1. The Case of the Carrier Pigeon (2006)
2. The Case of the Lost Loot (2004)
3. The Case of the Stolen Jewelry (2009)
4. The Case of The Final Message (2011)
5. The Case of the Disappearing Magician (2014)
6. The Case of the Crossed Wire (2016)
7. The Case of the Aviator's Plans (2017)
8. The Case of the Crooked Deal (2018)
9. The Case of the Spy's Revenge (2018)
10. The Case of the Ghost Town's Secret (2020)
11. The Case of the Templar's Sword (2021)
12. The Case of the Sour Note (2024)
13. The Case of the Glowing Specter (2025)
14. The Adventures of Benton and Carson (2016) This is a series of six short stories. The first one describes the case in which Jimmy first meets Brains on the roof of the school building. A later story is actually narrated by Brains himself and includes some surprising comments about his partner.

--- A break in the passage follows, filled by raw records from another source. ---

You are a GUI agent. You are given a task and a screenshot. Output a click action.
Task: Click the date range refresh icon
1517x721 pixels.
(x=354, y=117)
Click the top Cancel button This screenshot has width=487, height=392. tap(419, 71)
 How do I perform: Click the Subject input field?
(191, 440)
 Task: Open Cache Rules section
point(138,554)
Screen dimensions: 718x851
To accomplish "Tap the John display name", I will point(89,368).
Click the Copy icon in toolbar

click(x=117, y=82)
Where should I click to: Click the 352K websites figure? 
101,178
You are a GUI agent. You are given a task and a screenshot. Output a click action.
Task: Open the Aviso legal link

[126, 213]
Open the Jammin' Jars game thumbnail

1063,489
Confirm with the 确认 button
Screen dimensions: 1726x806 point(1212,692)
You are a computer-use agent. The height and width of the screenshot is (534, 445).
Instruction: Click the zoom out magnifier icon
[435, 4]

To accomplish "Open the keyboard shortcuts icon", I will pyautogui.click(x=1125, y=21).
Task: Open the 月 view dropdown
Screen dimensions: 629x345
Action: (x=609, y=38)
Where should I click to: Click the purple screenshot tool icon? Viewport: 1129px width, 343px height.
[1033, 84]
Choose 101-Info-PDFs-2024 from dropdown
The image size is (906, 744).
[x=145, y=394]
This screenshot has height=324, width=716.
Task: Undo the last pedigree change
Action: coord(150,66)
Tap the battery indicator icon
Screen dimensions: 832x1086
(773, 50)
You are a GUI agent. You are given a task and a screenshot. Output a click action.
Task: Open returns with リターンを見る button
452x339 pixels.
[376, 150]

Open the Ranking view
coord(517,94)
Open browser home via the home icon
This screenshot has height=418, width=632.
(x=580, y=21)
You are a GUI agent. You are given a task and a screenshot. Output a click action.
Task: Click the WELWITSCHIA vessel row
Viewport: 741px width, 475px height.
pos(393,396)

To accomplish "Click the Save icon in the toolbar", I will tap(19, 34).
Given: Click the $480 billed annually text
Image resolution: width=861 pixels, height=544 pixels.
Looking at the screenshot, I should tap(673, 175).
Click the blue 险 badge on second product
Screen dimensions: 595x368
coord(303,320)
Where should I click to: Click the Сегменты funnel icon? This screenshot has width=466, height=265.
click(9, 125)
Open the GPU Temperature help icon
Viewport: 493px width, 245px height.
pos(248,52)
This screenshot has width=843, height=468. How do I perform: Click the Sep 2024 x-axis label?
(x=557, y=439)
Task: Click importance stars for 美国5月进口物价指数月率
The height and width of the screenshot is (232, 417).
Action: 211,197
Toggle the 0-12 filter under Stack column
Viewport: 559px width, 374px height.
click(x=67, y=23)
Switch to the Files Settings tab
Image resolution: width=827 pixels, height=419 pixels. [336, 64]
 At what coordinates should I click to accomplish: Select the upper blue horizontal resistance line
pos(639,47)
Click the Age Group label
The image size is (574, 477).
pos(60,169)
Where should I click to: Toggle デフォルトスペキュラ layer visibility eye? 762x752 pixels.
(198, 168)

There are also stories set at Christmas and Veteran's Day.

By Fred Rexroad
1. The Case of the Wounded Pigeon (2008)

By Scott Lockwood:

1. The Case of the Courier Cat (2010)
2. A Scandal at Crestwood College (2010)
3. Brains Benton and the Subtraction Mystery (2010)
4. Brains Benton and the Case of the Other Missing Message (2016)
The last two of these are set later in time, when Brains and Jimmy are adults. Brains has taken a position with SwifTech Labs (headed by non-other than Tom Swift Jr.) and has a girlfriend who is an investigative reporter.

By Thomas Hudson:

1. The Case of the Insane Woman Down Memory Lane (2015)

By Sean Murphy:

1. The Case of the Dancing Walrus (2015). Contains three stories.